■ Information provided:
:::

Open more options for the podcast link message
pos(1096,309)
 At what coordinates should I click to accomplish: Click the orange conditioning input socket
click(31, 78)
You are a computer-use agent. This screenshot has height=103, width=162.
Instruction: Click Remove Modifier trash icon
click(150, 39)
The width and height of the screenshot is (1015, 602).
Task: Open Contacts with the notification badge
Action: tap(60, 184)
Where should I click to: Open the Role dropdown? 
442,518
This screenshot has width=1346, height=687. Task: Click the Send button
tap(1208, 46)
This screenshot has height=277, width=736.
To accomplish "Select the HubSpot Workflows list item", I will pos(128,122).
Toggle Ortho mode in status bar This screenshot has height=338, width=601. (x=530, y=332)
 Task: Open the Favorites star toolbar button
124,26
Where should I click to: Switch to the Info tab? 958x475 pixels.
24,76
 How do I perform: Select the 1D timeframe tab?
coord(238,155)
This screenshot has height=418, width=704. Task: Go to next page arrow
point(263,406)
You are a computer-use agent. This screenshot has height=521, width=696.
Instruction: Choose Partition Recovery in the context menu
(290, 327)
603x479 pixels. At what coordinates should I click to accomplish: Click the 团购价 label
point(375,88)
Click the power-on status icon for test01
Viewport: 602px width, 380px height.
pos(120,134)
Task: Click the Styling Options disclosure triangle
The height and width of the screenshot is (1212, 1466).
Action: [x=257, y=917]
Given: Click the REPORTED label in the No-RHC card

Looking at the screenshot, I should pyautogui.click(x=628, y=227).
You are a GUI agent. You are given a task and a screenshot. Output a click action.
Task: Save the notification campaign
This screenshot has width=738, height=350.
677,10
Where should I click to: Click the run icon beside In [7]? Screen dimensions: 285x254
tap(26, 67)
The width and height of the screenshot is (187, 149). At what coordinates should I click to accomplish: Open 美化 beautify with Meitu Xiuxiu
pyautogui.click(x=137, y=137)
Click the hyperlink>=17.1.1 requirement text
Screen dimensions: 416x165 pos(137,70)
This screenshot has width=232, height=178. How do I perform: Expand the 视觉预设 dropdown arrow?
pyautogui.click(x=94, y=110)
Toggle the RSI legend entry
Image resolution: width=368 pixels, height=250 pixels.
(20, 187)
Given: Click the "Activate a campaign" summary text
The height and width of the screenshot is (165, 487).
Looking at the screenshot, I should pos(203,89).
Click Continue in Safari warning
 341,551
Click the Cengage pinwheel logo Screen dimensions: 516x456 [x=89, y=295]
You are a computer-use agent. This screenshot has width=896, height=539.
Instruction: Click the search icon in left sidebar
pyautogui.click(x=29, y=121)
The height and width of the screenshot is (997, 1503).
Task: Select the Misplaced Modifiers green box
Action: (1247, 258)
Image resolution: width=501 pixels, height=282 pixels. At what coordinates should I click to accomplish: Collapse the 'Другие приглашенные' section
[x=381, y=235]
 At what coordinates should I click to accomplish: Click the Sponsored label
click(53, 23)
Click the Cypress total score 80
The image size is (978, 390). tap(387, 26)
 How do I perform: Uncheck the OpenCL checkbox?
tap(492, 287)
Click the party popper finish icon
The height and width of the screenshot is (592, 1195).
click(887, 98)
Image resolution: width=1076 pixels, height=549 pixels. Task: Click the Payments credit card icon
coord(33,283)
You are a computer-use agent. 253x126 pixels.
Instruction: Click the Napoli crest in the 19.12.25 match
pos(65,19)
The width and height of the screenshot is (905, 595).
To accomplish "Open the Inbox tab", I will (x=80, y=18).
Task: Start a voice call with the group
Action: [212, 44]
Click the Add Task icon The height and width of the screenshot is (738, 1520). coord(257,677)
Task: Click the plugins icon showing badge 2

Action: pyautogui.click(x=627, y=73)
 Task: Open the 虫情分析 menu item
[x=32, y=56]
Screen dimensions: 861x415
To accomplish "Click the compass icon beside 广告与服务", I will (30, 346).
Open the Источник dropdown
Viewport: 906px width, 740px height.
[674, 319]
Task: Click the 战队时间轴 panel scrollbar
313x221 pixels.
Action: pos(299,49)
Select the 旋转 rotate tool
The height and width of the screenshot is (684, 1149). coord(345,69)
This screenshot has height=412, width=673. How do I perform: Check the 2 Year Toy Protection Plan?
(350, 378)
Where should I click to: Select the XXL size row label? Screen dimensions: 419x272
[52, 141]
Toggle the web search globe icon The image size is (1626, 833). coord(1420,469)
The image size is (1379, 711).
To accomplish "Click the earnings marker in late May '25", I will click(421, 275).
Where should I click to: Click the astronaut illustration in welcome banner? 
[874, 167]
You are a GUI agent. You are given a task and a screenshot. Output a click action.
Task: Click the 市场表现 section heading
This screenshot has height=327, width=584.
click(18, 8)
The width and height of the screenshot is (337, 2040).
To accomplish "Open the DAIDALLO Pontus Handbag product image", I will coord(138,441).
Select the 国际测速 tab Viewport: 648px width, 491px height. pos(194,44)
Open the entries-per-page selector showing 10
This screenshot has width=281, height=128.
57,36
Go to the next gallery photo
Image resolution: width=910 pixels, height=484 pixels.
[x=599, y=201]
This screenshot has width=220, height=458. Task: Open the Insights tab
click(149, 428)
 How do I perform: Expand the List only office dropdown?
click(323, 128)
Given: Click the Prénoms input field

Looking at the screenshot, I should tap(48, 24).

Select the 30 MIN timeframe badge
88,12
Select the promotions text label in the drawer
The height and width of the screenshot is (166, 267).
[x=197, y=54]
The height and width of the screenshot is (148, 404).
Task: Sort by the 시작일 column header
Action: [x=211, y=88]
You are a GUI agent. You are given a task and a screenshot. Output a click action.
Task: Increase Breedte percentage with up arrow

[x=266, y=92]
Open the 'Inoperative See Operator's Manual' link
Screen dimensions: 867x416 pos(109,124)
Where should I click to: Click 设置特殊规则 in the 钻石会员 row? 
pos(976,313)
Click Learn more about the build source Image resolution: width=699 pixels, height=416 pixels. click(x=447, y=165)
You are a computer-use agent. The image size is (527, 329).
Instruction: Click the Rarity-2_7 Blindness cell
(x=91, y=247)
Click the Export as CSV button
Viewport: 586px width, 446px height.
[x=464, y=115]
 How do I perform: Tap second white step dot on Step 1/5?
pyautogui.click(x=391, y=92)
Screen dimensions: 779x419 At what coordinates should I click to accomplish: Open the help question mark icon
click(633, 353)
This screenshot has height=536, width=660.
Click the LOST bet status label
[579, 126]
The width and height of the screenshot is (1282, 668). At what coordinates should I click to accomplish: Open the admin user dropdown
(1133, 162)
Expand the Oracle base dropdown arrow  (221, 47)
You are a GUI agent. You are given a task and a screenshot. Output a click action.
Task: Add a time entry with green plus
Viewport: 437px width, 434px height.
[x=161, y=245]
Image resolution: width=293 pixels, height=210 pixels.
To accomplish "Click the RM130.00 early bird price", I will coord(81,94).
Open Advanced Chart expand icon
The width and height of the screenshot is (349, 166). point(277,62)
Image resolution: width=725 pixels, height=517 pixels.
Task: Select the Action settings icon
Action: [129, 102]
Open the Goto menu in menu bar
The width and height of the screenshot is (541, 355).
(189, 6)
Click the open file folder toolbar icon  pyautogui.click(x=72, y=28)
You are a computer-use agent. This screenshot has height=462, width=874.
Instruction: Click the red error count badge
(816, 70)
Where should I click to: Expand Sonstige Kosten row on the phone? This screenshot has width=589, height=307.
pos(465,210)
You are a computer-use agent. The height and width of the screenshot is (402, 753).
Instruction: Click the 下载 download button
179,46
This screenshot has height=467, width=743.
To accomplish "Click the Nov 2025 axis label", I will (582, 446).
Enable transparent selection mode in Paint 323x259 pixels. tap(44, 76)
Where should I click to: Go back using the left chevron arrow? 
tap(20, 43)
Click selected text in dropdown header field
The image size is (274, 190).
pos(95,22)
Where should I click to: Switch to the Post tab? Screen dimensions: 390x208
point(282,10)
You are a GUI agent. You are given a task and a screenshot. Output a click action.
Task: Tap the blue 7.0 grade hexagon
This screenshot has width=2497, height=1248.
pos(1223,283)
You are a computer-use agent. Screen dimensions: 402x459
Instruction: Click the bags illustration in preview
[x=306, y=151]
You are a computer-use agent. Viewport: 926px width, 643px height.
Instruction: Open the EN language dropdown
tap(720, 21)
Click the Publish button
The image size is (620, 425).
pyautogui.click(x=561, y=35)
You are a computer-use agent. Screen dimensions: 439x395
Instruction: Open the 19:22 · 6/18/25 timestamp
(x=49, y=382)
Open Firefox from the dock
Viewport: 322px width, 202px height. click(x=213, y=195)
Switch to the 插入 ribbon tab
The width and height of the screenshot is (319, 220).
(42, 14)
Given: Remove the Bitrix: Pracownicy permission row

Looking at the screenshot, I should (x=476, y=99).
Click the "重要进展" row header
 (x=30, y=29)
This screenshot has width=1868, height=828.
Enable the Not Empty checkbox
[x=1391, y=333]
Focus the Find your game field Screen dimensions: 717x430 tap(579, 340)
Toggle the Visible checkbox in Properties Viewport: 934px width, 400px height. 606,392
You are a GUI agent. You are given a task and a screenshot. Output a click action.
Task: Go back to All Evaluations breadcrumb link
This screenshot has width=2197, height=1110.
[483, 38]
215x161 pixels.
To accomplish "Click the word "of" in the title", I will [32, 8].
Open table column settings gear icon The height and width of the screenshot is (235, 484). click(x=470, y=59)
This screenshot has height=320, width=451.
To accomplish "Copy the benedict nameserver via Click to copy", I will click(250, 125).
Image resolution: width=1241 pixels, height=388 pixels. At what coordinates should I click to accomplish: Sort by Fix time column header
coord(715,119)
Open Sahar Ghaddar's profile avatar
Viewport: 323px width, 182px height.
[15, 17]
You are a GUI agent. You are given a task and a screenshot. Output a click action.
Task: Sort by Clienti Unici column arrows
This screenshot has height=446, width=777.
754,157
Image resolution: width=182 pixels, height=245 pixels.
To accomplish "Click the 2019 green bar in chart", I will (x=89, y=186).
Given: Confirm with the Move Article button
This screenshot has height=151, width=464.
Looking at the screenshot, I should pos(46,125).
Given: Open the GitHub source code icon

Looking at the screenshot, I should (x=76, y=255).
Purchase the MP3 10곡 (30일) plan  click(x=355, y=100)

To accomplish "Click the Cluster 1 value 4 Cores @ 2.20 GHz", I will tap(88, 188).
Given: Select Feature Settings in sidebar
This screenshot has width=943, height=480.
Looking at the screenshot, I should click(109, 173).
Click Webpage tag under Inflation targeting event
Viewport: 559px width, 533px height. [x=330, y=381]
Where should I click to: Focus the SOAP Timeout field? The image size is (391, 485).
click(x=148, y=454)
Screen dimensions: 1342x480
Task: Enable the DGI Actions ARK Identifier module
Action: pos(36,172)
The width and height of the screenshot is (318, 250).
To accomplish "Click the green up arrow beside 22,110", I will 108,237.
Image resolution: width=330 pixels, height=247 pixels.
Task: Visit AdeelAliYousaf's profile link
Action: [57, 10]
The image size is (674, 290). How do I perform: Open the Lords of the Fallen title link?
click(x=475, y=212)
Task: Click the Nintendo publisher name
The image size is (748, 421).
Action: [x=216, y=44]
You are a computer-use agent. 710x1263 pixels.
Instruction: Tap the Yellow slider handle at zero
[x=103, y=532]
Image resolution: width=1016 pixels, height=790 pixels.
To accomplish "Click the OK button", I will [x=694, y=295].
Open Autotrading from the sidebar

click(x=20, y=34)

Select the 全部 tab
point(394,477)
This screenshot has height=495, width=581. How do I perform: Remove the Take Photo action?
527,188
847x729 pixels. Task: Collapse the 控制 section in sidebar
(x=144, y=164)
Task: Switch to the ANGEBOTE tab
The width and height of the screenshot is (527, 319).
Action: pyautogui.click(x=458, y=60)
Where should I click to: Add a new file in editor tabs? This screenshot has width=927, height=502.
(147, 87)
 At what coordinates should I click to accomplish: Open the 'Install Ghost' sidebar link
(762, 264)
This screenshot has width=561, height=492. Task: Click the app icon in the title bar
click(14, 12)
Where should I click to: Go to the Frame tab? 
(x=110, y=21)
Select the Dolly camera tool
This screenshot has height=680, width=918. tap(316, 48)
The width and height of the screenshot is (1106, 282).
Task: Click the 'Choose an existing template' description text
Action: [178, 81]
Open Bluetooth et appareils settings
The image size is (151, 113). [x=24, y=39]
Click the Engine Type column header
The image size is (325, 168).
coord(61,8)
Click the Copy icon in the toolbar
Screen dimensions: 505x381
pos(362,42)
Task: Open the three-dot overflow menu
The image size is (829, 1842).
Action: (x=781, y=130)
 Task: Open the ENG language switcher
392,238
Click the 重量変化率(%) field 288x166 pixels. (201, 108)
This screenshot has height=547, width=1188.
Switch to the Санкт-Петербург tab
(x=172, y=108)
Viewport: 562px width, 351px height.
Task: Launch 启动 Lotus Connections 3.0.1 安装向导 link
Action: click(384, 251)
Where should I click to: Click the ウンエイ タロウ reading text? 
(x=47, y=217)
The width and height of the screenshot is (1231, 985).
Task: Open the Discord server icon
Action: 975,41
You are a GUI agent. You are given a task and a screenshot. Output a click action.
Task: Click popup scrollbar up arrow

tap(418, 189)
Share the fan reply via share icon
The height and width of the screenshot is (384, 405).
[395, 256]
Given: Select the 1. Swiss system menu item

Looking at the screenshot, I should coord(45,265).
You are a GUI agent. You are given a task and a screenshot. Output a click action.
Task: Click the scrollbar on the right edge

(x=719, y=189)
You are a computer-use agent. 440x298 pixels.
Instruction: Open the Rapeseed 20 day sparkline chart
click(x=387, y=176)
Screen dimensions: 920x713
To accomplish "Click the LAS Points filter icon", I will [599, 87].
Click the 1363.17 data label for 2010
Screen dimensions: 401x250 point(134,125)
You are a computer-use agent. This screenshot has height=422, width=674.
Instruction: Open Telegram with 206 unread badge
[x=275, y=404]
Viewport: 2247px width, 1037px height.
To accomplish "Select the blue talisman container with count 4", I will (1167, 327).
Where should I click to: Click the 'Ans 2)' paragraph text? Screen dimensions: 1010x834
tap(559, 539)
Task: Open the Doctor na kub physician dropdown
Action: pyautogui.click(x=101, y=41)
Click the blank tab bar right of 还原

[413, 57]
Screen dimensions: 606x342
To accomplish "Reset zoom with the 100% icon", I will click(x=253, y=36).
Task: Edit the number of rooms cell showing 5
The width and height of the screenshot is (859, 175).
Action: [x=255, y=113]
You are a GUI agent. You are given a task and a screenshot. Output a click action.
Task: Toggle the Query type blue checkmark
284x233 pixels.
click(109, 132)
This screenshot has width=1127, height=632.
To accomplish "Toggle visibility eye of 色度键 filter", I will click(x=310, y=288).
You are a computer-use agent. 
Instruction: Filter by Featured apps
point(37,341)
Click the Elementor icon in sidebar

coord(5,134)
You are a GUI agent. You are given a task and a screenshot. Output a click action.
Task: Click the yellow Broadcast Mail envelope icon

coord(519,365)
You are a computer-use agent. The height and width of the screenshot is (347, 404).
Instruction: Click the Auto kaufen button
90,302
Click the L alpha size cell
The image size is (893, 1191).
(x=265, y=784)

:::

■ Task details: State only how many lines above hold the string "entry".

■ Exercise answer: 2